## TASK DETAILS
All entries are to be transcribed exactly. Pictures are not part of the copy.

(Dataset entries)
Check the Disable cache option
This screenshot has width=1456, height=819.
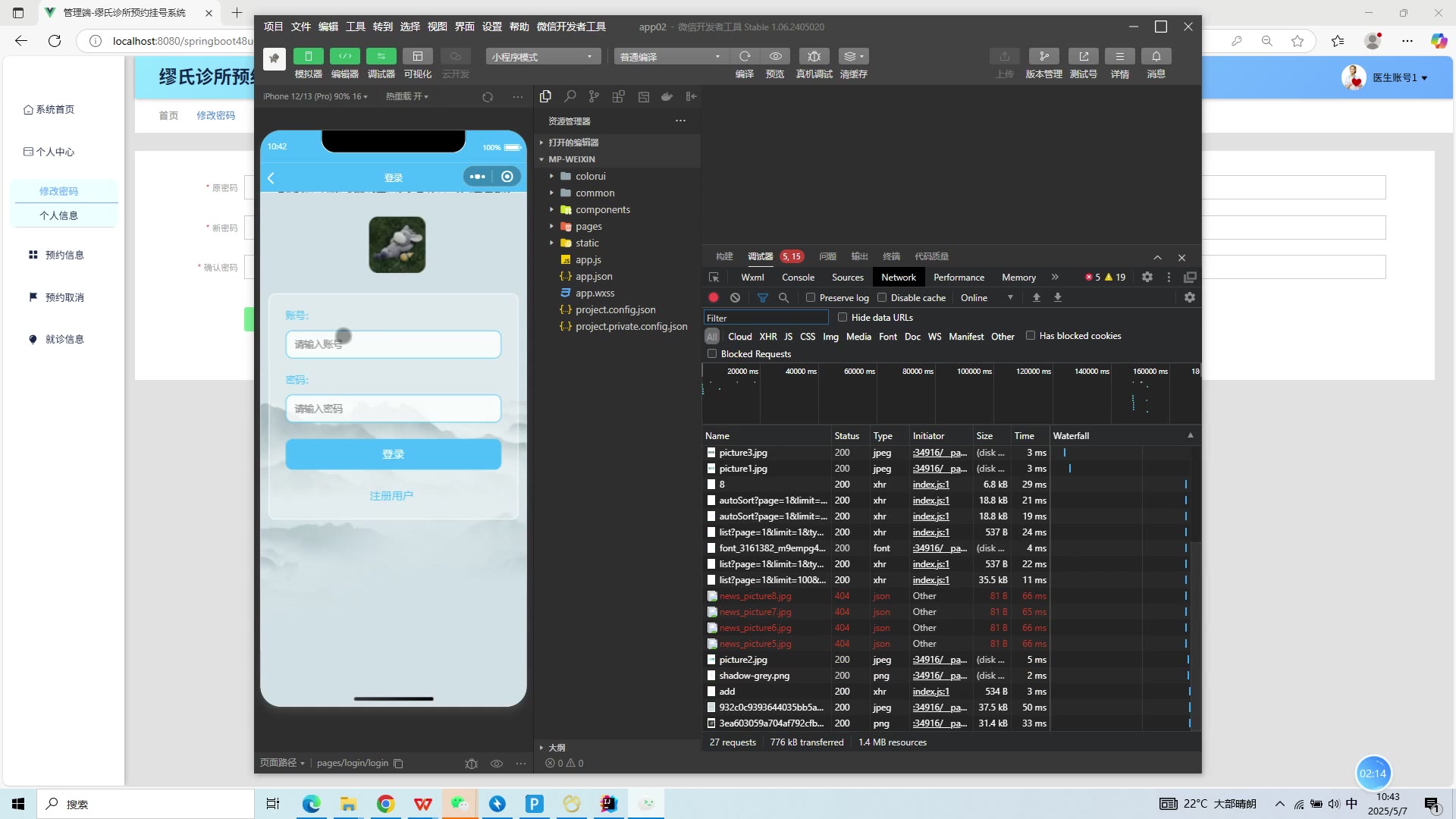pyautogui.click(x=882, y=298)
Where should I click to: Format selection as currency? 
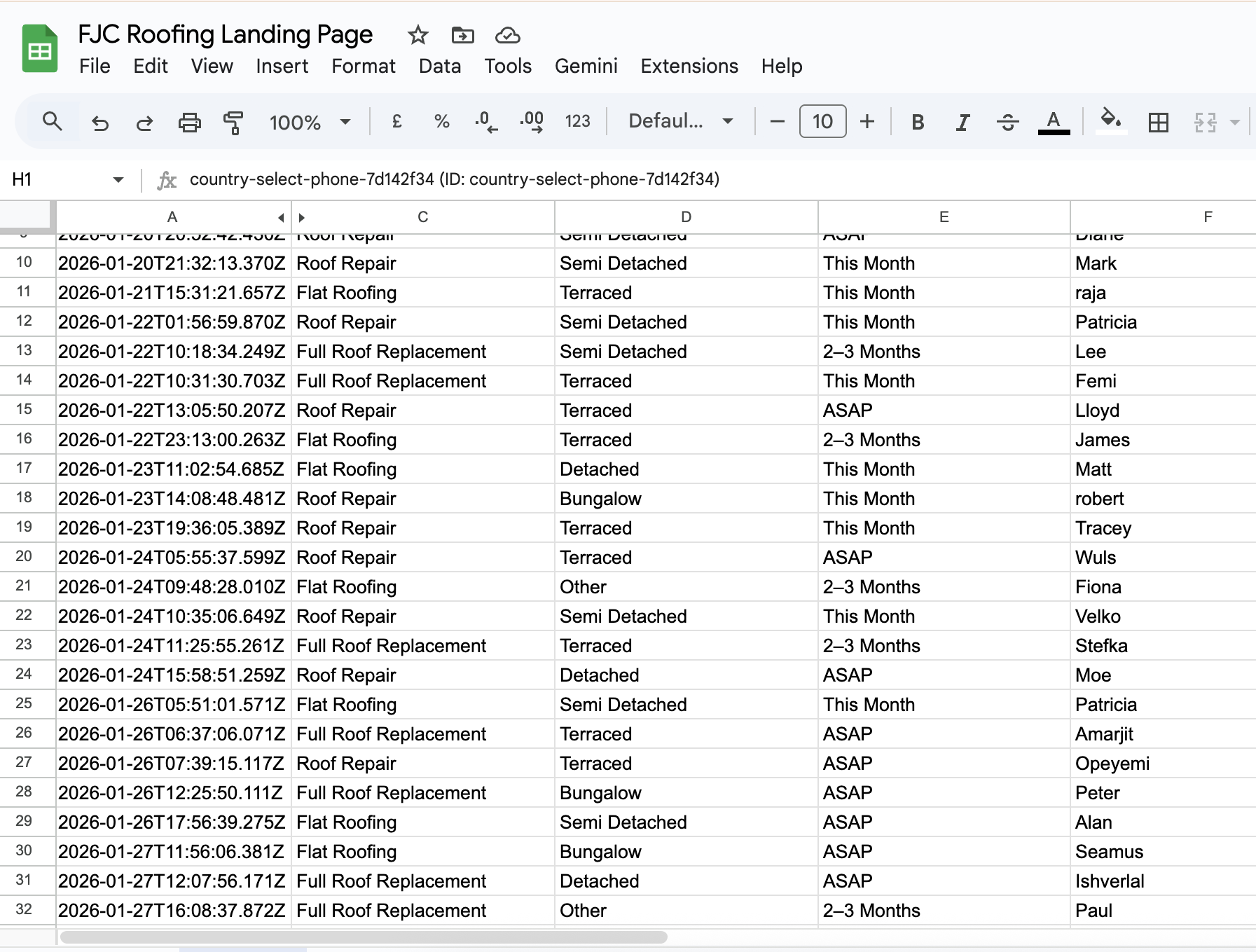(396, 121)
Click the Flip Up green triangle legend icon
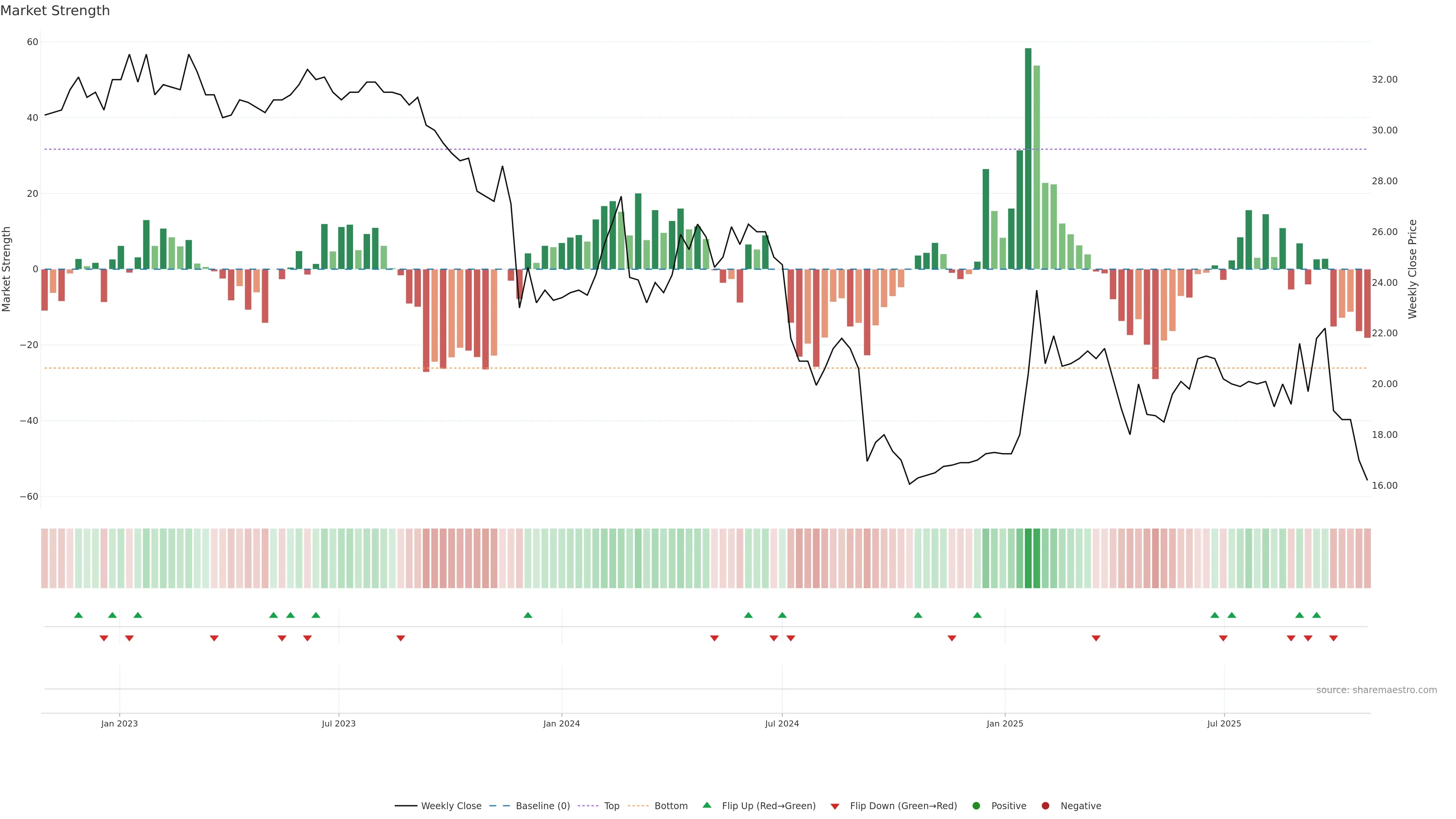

## RESULT
Check the Disable cache option
This screenshot has width=1456, height=819.
pyautogui.click(x=882, y=298)
Where should I click to: Format selection as currency? 
(396, 121)
Click the Flip Up green triangle legend icon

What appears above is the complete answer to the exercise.